DIRECTIVE:
Reproduce the stretch of the listing below from the line containing "Click the search magnifier in Windows header" through the line containing "tap(155, 358)", without any changes.

MATERIAL FOR THE TASK:
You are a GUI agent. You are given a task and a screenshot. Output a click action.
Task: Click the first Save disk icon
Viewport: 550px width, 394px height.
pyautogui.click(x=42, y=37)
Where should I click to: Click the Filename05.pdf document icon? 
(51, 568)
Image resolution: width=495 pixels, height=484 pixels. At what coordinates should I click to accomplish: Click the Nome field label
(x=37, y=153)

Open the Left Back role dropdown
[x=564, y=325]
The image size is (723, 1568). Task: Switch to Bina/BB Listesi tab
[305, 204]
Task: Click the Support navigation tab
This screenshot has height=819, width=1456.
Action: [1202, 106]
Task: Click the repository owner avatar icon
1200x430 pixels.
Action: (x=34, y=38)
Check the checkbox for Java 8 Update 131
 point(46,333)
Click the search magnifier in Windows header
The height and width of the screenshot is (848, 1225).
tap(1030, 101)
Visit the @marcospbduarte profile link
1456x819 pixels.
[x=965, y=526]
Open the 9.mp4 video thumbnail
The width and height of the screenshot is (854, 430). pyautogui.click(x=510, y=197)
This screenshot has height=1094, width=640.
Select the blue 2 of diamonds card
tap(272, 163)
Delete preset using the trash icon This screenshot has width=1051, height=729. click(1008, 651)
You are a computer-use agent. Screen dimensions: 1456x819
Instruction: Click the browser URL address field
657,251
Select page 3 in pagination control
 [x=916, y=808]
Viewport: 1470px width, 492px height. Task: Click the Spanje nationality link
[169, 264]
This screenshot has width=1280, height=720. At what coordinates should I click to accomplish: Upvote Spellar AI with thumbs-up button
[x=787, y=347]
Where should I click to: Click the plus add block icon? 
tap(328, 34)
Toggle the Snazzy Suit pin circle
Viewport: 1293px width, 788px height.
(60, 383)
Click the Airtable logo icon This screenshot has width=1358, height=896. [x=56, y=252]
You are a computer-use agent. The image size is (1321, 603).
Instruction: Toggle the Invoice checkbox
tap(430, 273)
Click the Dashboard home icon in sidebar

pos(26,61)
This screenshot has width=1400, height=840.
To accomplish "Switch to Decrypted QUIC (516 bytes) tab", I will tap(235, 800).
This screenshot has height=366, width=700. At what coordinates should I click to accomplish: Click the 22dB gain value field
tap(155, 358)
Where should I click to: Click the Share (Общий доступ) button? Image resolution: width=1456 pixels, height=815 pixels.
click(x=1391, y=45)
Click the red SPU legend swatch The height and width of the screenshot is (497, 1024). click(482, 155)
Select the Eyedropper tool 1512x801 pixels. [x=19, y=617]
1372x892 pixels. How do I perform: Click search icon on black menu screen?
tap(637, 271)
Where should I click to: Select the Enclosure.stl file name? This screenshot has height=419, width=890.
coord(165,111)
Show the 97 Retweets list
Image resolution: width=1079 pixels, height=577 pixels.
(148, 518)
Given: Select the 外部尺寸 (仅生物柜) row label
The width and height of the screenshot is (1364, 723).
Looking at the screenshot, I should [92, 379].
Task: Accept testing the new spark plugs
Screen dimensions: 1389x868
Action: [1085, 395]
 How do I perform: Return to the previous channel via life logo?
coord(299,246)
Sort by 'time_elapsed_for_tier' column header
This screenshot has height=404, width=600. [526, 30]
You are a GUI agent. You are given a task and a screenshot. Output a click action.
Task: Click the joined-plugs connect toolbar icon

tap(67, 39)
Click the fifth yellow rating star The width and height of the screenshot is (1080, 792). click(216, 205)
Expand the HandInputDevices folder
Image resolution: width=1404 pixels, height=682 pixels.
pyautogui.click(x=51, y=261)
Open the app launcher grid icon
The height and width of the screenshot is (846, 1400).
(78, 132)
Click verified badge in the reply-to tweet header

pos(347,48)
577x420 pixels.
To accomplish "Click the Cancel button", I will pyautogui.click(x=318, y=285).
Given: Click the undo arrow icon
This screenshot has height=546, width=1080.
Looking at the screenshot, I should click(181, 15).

OUTPUT:
Click the search magnifier in Windows header
The height and width of the screenshot is (848, 1225).
tap(1030, 101)
Visit the @marcospbduarte profile link
1456x819 pixels.
[x=965, y=526]
Open the 9.mp4 video thumbnail
The width and height of the screenshot is (854, 430). pyautogui.click(x=510, y=197)
This screenshot has height=1094, width=640.
Select the blue 2 of diamonds card
tap(272, 163)
Delete preset using the trash icon This screenshot has width=1051, height=729. click(1008, 651)
You are a computer-use agent. Screen dimensions: 1456x819
Instruction: Click the browser URL address field
657,251
Select page 3 in pagination control
 [x=916, y=808]
Viewport: 1470px width, 492px height. Task: Click the Spanje nationality link
[169, 264]
This screenshot has width=1280, height=720. At what coordinates should I click to accomplish: Upvote Spellar AI with thumbs-up button
[x=787, y=347]
Where should I click to: Click the plus add block icon? 
tap(328, 34)
Toggle the Snazzy Suit pin circle
Viewport: 1293px width, 788px height.
(60, 383)
Click the Airtable logo icon This screenshot has width=1358, height=896. [x=56, y=252]
You are a computer-use agent. The image size is (1321, 603).
Instruction: Toggle the Invoice checkbox
tap(430, 273)
Click the Dashboard home icon in sidebar

pos(26,61)
This screenshot has width=1400, height=840.
To accomplish "Switch to Decrypted QUIC (516 bytes) tab", I will tap(235, 800).
This screenshot has height=366, width=700. At what coordinates should I click to accomplish: Click the 22dB gain value field
tap(155, 358)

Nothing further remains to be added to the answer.